---- Supplied information

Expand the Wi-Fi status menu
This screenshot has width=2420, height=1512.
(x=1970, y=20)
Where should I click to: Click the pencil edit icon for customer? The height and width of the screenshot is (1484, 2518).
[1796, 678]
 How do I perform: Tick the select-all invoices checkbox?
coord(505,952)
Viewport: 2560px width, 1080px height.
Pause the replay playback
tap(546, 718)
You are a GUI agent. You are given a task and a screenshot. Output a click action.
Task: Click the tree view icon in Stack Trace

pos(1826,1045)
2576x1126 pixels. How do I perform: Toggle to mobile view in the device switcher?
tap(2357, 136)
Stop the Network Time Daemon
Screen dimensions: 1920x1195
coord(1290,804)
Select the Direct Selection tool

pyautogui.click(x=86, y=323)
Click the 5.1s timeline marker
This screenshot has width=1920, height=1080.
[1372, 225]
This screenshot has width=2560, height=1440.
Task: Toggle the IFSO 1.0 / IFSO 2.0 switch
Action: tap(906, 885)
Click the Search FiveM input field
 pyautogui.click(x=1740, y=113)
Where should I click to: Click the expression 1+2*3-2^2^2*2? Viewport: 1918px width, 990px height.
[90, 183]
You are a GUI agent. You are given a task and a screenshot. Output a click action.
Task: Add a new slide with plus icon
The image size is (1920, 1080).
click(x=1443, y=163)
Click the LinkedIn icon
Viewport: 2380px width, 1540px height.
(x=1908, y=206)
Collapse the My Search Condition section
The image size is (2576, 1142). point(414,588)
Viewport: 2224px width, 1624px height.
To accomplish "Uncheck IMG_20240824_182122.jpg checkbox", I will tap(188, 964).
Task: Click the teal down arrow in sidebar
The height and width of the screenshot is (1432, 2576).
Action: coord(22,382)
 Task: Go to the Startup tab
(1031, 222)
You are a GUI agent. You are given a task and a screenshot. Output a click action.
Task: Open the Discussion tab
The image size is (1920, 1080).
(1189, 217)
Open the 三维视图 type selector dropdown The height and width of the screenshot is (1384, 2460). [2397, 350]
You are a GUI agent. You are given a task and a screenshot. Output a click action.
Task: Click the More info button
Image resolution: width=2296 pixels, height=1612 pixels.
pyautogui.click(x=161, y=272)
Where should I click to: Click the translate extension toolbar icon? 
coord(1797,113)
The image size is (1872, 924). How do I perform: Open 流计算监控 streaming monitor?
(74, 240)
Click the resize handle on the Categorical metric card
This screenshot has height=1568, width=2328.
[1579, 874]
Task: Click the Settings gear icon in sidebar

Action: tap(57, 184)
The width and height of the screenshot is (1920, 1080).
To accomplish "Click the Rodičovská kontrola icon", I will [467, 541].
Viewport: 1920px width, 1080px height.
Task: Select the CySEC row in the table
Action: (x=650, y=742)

--------

The required output is the stretch of entries above from the line containing "Viewport: 2380px width, 1540px height." through the line containing "Open the 三维视图", reproduced exactly.

• Exercise response:
Viewport: 2380px width, 1540px height.
(x=1908, y=206)
Collapse the My Search Condition section
The image size is (2576, 1142). point(414,588)
Viewport: 2224px width, 1624px height.
To accomplish "Uncheck IMG_20240824_182122.jpg checkbox", I will tap(188, 964).
Task: Click the teal down arrow in sidebar
The height and width of the screenshot is (1432, 2576).
Action: coord(22,382)
 Task: Go to the Startup tab
(1031, 222)
You are a GUI agent. You are given a task and a screenshot. Output a click action.
Task: Open the Discussion tab
The image size is (1920, 1080).
(1189, 217)
Open the 三维视图 type selector dropdown The height and width of the screenshot is (1384, 2460). [2397, 350]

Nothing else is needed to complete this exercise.